We camped south of here on a small patch of grass, which was the only spot we could find not being farmed. There are no clean streams or springs and so we made sure to be close to a peasant home, to which I hurried to introduce myself before dark. The lady who answered my knock looked bemused to find a large foreigner on her doorstep, but she allowed me to help myself to water from her kitchen.
The following morning we climbed up into the Shibaoshan hills, passing through one exceptionally isolated Lisu village on the way. Shibaoshan has been a site of religious and political ceremony since at least the 9th century: its ancient stone carvings are among the most important relics of the Nanzhao Empire, while its temples are mentioned in the diaries of Ming traveler Xu Xiake (1587-1641).
Not far from the famous Jinding Temple is the lesser-known but altogether more interesting Lingquan’an, where we stopped for lunch and brewed tea using water from the spring (‘quan’ ‘泉’, centre-left of the photo above) which gave the temple its name.
Lingquan’an was built by subscription in the second year of the reign of Yongzheng, i.e. 1723. The stone pictured above dates from the temple’s foundation and records donations.
From close to the highest peak of Shibaoshan we could see all the way back to the Jianchuan plain, with Lake Jian also clearly visible.
Back near the base of the mountain is Baoxiang Temple, whose dramatic setting greatly impressed Xu Xiake. It is said to have been built sometime in the Mongol era (13th-14th centuries), but burned down late in the 17th century and was rebuilt in either 1690 or 1695, depending which of the inscriptions you choose to believe.

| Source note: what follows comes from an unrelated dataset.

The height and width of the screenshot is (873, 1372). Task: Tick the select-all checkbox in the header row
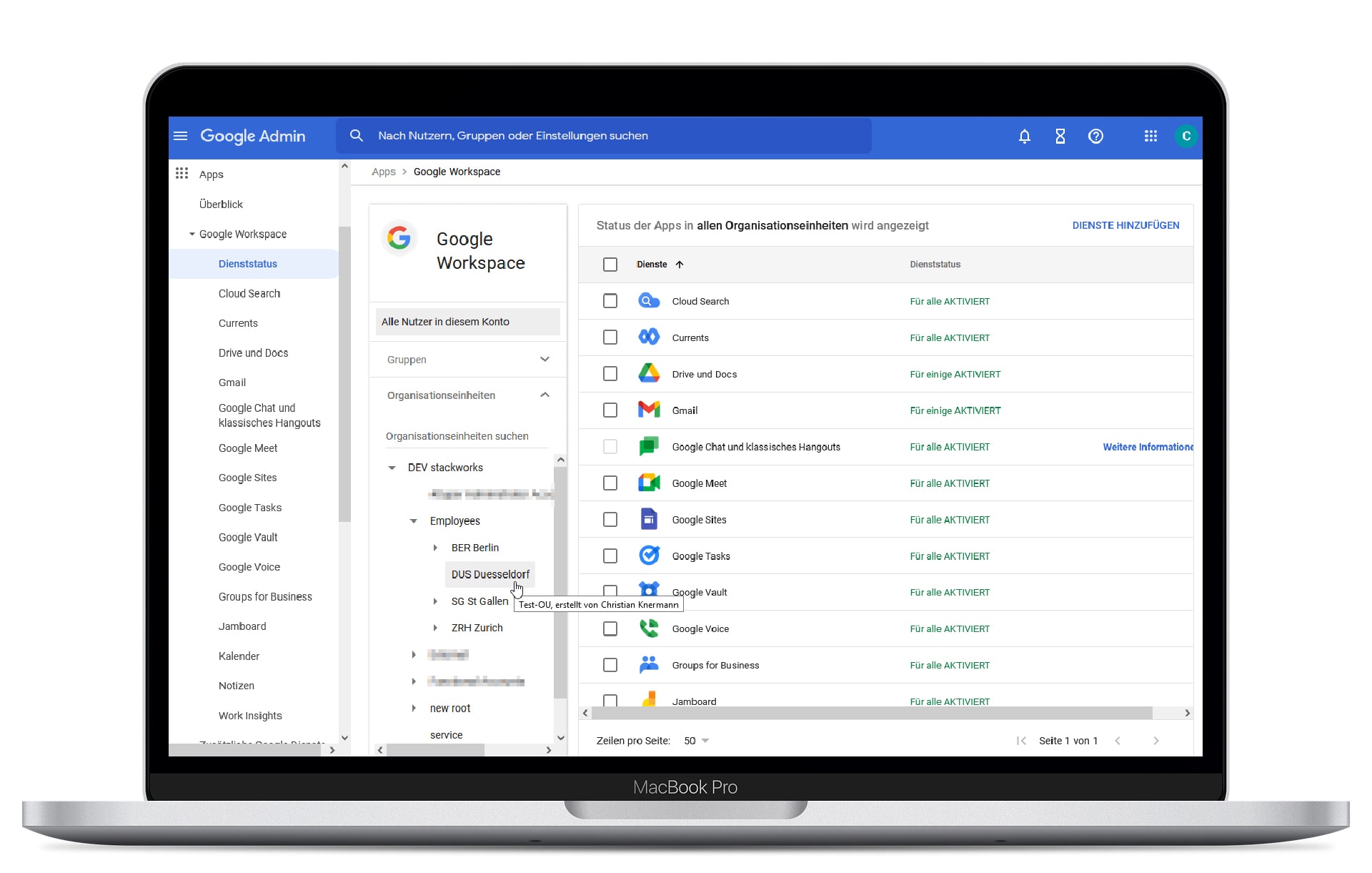(x=610, y=265)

Baoxiang Temple is also notable for its colony of monkeys, which hang around hoping for snacks from visiting tourists. As there aren’t that many tourists yet, the monkeys aren’t as aggressive as they can be at more popular sites. By the time we had reached and enjoyed Baoxiang Temple, the day was nearly over and so we hitched a ride to Shaxi. I suppose that made this a long-weekend hike, as we didn’t get back to Dali until lunchtime the following day.